The exercise: In two sentences, what does the GPU offloading text say?

--- Excerpt ---

GPU Offloading¶

The accelerated partition of the HoreKa cluster consists of nodes that draw their computing power mainly from GPUs. In order to be able to use these, the computing operations must be transferred from the host CPU to the GPUs, which is then referred to as offloading. In recent years, four main programming approaches have emerged that can be used to perform this offloading. The following sections show how these can be used on HoreKa.

--- Dataset entries ---

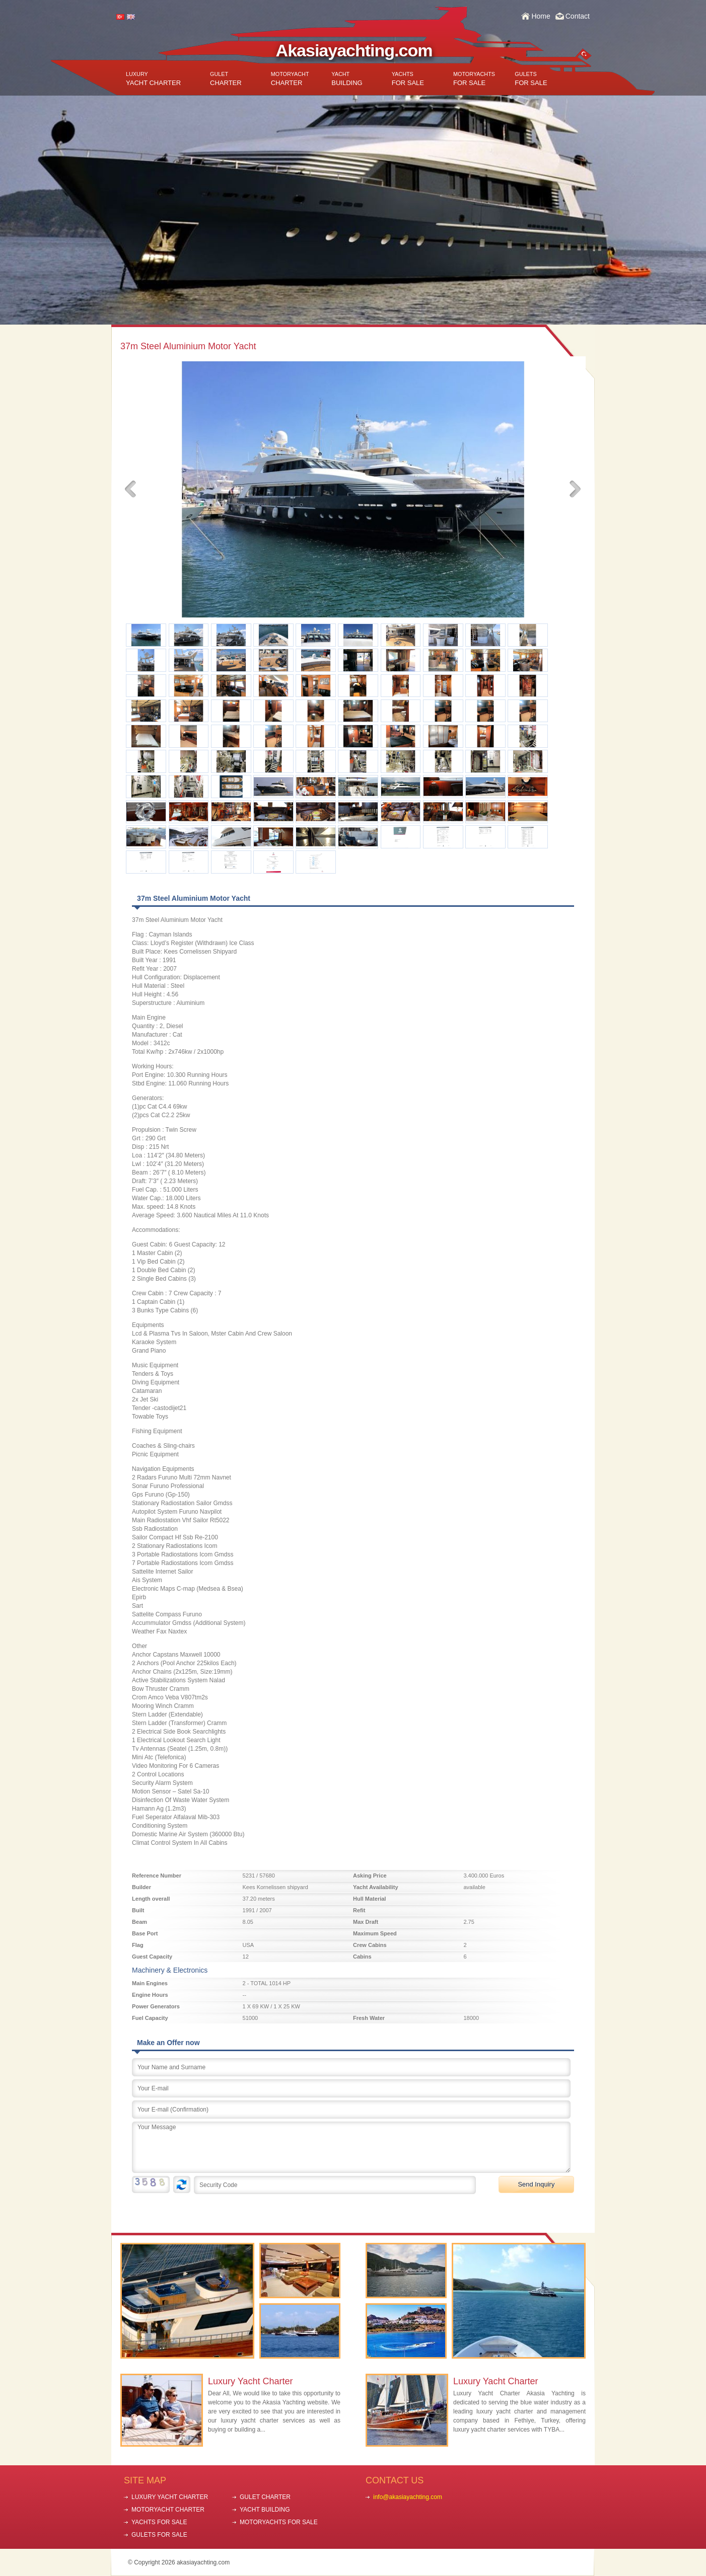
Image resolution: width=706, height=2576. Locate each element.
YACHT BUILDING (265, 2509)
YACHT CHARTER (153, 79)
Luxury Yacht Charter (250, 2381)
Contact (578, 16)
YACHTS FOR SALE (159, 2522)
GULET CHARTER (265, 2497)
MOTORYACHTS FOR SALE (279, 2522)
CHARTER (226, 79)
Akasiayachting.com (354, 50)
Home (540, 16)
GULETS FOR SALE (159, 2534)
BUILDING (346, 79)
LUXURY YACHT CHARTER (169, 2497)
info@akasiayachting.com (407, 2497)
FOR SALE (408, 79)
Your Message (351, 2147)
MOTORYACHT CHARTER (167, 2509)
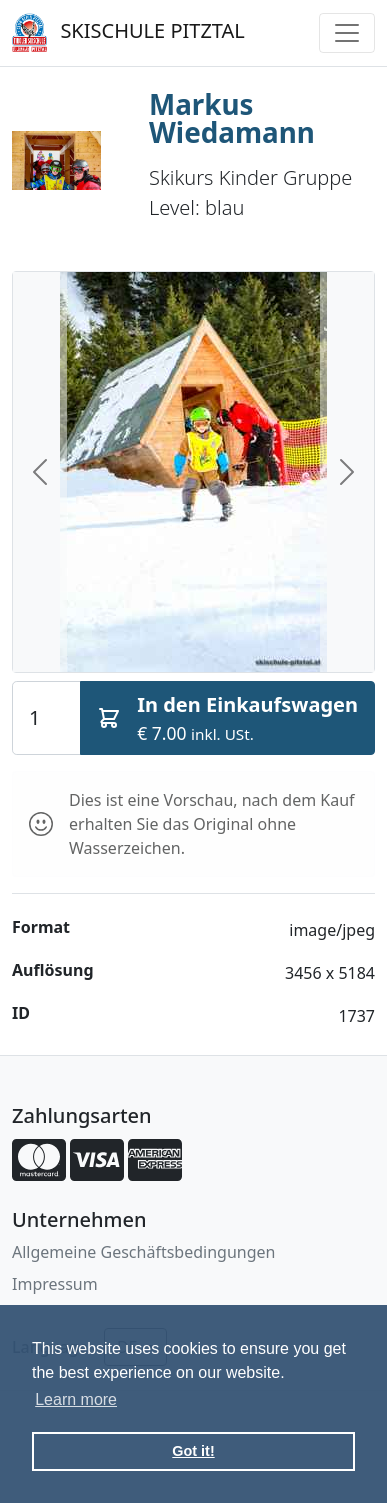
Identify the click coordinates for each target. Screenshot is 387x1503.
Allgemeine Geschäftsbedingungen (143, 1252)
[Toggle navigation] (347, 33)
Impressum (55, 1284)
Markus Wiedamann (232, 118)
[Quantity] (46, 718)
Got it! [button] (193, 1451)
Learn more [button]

---

Finished exercise: The accelerated partition of the HoreKa cluster is made of nodes that get their computing power mainly from GPUs, so computing operations must be moved from the host CPU to the GPUs, a transfer called offloading. Four main programming approaches to this offloading have emerged in recent years, and the following sections show how to use them on HoreKa.